Seasonal influenza vaccination programme 2020/21 quadrivalent live attenuated influenza vaccine (LAIV) and quadrivalent inactivated influenza vaccine (QIV)

Summary

The introduction of the LAIV vaccine for children will help minimise the burden of influenza by protecting children from influenza and preventing transmission of influenza from children to those in at-risk groups. The NIO has developed an e-learning module for vaccinators, available at http://www.HSEland.ie.

The http://www.immunisation.ie website is updated with details on the LAIV vaccine. The NIO has produced information materials on LAIV for parents and for vaccinators and copies have been distributed to vaccinators, with additional copies available to order.

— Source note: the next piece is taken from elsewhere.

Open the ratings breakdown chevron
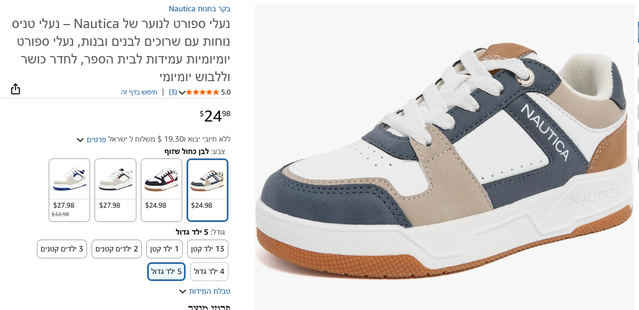Screen dimensions: 639x310 pos(182,93)
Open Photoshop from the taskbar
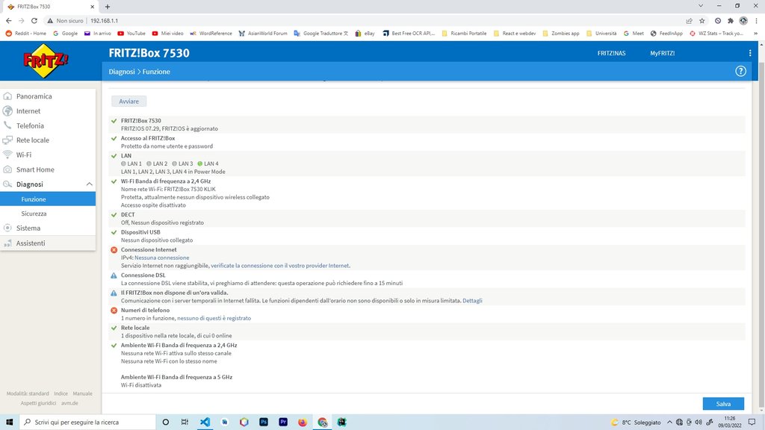 click(x=264, y=422)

Influenza remains a major public health issue and never more so than during the Covid-19 pandemic. Influenza vaccination is the best intervention available. Extending the influenza vaccination programme to children aged two-to-12 years aims to protect children and reduce transmission to others, thereby reducing the burden on our health services at this crucial time.

Contraindications

  • Anaphylaxis following a previous dose of influenza vaccine or any of its constituents (except ovalbumin).
  • Severe neutropaenia (absolute neutrophil count less than 0.5 x 109/l)
  • On combination checkpoint inhibitors (ie, ipilimumab plus nivolumab).
  • Asthma — acute exacerbation of symptoms, increased wheezing and/or additional bronchodilator treatment in the last 72 hours.
  • Seek specialist advice if on regular oral steroids or previous ICU admission.
  • Concomitant use of aspirin/salicylates.
  • Influenza antiviral medication in the previous 48 hours.
  • Pregnancy.
  • Significant immunosuppression due to disease or treatment.
  • Those who live with severely immunosuppressed persons (ie, post HSCT).

Precautions

  • Acute severe febrile illness; defer until recovery.
  • Children who required ICU admission for a previous severe egg anaphylaxis should be given LAIV in hospital.
  • No aspirin/salicylates for four weeks after vaccine due to risk of Reye’s syndrome.
  • Avoid antiviral medication for two weeks after vaccine.
  • Seek specialist assessment for those who required ICU admission for a previous severe egg anaphylaxis.
  • Separate QIV from PCV vaccine by at least one week for children aged 12-to-23 months.

Adverse reactions

Very common or common:

Nasal congestion/ rhinorrhoea, decreased appetite, malaise, fever, headache and myalgia. (Fever rates similar to those after other childhood vaccines; generally mild and of short duration.)

Very common: Injection site pain and swelling. Fever, fatigue, myalgia, and irritability in young children.
Common: Drowsiness, sweating and arthralgia.

Very rare: Immediate allergic reactions. Guillain-Barré syndrome (risk of GBS following infection is much greater than that post vaccination).